Шрифт:
Интервал:
Закладка:
Вон он, Сладкий, сидит со своей всей шоблой — все столы захватили, разбросав лосьи ляжки и локти раздвинув, вон и пайку слупили, а вставать не торопятся, и поэтому давка в проходе, мест нет, и кричит уже прапор дежурный Гайдарченко мужикам из седьмого отряда «садиться», а куда им садиться? Так никто и не двинулся с «разрешите?» да «можно?». Лишь Казанец один не стерпел: где кусок вот свободный стола увидал, туда миски свои и поставил. С еле-еле смиряемым бешенством напоказ на Казанца все зыркнули: «куда лезешь, мужик, как посмел?». И Чугуев уже не сдержался: не чужой же Наиль, чтоб его одного оставлять, — и пошел, чуя прочность и пробойную силу в себе и себя за нее ненавидя, и свои миски рядом с Казанцем поставил, и на лавку меж тушами продавился как раз против Сладкого.
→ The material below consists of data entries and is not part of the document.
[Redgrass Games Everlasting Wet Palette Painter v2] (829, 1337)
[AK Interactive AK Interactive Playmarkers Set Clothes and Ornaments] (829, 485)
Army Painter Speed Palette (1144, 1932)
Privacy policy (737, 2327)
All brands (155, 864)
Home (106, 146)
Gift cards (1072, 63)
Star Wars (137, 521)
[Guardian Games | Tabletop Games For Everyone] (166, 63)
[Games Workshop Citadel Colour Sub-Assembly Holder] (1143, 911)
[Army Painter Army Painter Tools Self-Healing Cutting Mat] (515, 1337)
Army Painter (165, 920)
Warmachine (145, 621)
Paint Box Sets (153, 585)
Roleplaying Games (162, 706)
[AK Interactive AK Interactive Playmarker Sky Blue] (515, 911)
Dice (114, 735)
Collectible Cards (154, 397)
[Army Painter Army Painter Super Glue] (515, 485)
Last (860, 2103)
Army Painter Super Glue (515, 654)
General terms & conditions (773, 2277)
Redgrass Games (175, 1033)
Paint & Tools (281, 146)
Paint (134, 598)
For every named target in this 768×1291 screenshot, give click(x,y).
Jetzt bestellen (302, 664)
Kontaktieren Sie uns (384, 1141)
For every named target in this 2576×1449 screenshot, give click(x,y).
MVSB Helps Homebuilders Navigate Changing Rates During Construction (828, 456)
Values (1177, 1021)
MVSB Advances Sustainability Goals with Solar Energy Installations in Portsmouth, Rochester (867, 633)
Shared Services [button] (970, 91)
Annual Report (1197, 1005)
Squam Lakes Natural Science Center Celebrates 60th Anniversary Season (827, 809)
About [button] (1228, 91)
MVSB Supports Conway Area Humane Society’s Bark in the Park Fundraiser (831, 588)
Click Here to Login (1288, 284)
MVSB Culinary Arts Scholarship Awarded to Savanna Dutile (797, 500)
И уже на Валерку желваками быки заиграли, но не рявкнул никто, усидели — Сладкий, что ли, им всем маякнул, чтоб не дергались, и глядел на Валерку насмешливо, тяжелее все и тяжелее нажимая лупастыми зенками, и Валерка смотрел на него, от тарелки глаза подымая, и тоску только чувствовал, непродышную только усталость от ежедневного вот этого всего — жизни в мире животных, в котором надо тоже давить непрерывно в ответную на такие вот буркалы, напоказ наливаться угрожающей силой и бояться, бояться: не прыжка со спины, не удара в фанеру — своих собственных рук, изначальной природы. В репортажах из «Дикой природы» показывали, как вот каждая тварь ставит дыбом все иголки свои, все шипы, капюшон раздувает, чтобы больше казаться врагу и сильней, как самцы бабуинов насилуют даже побежденных собратьев, и все зэки, что в красном уголке припухали, только диву давались: как на зону похоже.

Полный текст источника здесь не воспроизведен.